POS Tagging for Georgian is now available in #LancsBox
We are delighted to announce that part-of-speech tagging for Georgian is now available in #LancsBox. This is the very first Georgian POS tagger made available for wide range of users and uses. It enables users to perform various linguistic analysis on their own texts or corpora in #LancsBox.
The POS-tagger for Georgian was developed within my PhD project (Computational analysis of morphosyntactic categories in Georgian) at the University of Leeds. The tagset design part of my research was conducted in the Centre for Corpus Approaches to Social Science at Lancaster University and was supervised by Dr Andrew Hardie. Thanks to Dr Vaclav Brezina the lead developer of #LancsBox, now this tagger is available to be used in #LancsBox (Brezina et al., 2015, 2018, 2020).
I use a probabilistic methodology (TreeTagger) and enclitic tokenisation approach to perform tagging in Georgian. The accuracy of part-of-speech tagging 92%. The tagger program uses a new morphosyntactic language model (developed for POS tagging purposes) and KATAG tagset (219 tags) based on this model. The KATAG tagset is a hierarchical-decomposable tagset which allows the user to search for different sections of the paradigm.

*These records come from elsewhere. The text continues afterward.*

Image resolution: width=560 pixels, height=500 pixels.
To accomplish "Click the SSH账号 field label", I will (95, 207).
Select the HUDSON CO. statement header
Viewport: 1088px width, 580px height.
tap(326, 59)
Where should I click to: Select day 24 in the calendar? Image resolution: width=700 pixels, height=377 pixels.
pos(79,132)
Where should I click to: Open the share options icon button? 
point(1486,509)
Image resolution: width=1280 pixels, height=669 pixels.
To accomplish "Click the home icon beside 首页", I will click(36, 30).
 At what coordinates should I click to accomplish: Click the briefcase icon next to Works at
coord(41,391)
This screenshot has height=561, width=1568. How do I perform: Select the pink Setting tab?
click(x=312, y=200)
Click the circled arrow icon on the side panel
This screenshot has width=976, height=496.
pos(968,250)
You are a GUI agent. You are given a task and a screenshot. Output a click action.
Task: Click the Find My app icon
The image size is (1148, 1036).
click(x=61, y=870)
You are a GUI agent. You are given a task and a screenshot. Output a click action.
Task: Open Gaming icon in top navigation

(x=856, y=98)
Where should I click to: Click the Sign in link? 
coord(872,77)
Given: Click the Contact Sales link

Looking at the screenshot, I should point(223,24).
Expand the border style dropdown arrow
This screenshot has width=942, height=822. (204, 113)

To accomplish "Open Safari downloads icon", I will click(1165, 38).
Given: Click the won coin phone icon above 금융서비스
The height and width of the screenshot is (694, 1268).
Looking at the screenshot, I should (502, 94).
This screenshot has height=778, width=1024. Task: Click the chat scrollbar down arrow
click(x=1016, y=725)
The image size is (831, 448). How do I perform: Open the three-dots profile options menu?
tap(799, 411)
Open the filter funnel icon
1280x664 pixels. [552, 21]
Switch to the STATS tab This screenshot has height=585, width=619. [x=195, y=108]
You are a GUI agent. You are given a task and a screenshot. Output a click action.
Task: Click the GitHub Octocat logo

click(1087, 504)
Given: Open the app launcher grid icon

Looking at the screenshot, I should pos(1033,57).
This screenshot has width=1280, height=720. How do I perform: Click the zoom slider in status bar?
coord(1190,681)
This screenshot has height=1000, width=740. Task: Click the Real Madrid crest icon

#LancsBox is a very powerful corpus analysis tool. It can be used at different levels of analysis of language data and corpora. It automatically annotates data for part-of-speech and can be used to find frequencies of different word classes such as nouns, verbs etc., compute frequency and dispersion measures for POS tags, find and visualise co-occurrence of grammatical categories. It can also find complex linguistic structures using ‘smart searches’. For example, there are 60 ‘smart searches’ available for Georgian in #LancsBox such as:
ADJECTIVES GENITIVE CASE looks up for adjectives in genitive case
ADVERBS any adverbs
NOUNS ERGATIVE CASE nouns in ergative case
PRONOUNS DEMONSTRATIVE demonstrative pronouns
PRONOUNS INTERROGATIVE interrogative pronouns
PRONOUNS PERSONAL personal pronouns
VERBS AORIST TENSE verbs in aorist tense
VERBS I PERSON verbs 1st person of subject
VERBS II PERSON PLURAL verbs 2nd person of subject plural
VERBS IMPERFECT TENSE verbs imperfect tense
To demonstrate how to use ‘smart searches’ in #LancsBox I use a small Covid19 corpus (229,481 tokens). I am interested to find out which verbs immediately follow the word coronavirus. Thus, my search term is: კორონავირუსი VERBS
This image displays an alphabetically arranged concordance lines in #LancsBox, showing the most immediate contexts in which the search term is used. This allows me to analyse frequency and dispersion of the node კორონავირუსი (coronavirus) immediately followed by a verb. Here it occurs 37 times (1.612 per 10k) in Covid19 Corpus in 10 out of 11 texts.